Also, the most common words seem to appear in similar categories: body related (“eyes”, “hands”, “heart”, “head”, “body”), race-related (“white”, “black”), gender-role related (“woman”, “father”, “mother”), and nature-related (“water”,“sun”, “air”, “fire”, “moon”, “sky”).
Visualizing word patterns in separate waves
However, as said in the brief background section, each wave also has a distinct focus.
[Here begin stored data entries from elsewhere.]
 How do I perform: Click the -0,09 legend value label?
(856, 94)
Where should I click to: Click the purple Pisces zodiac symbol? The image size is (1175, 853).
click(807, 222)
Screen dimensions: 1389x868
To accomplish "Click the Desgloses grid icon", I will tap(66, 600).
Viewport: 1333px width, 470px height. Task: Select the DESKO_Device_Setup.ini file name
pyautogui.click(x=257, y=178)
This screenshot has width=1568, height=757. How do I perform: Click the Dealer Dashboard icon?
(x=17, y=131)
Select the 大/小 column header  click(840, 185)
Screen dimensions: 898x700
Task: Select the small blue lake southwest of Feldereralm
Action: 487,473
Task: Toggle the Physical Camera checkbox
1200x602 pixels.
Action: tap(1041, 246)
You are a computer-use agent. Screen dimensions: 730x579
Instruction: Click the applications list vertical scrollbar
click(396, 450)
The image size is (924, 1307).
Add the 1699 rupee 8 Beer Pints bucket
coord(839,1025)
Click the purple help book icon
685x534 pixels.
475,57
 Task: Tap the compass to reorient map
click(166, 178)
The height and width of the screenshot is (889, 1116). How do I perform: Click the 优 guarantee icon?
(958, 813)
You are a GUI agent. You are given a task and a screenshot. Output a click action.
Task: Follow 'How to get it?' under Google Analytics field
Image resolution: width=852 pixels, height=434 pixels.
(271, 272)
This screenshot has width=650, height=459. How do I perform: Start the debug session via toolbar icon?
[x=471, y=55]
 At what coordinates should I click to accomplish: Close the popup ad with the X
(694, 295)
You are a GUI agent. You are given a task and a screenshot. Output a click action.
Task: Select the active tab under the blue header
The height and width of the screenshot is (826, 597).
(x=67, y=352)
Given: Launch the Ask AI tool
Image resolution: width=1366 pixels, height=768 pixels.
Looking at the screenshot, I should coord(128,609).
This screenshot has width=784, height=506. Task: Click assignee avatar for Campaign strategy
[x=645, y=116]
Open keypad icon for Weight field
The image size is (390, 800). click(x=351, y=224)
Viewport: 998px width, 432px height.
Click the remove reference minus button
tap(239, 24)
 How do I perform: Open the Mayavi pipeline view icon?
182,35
In the following analysis, we will use a barchart to compare words across different waves and identify the pattern of words unique to each movement.
Here, we will first use group_by
to get the most common words by wave, then use pivot_wider
to transform the data into a wide format with wave as columns, and finally calculate a total count for each word across waves.
# group by word and wave
word_count <- feminism_words_no_stopword %>%
group_by(word, wave) %>%
summarize(count = n())
# widen the dataframe (turn different waves into individual columns)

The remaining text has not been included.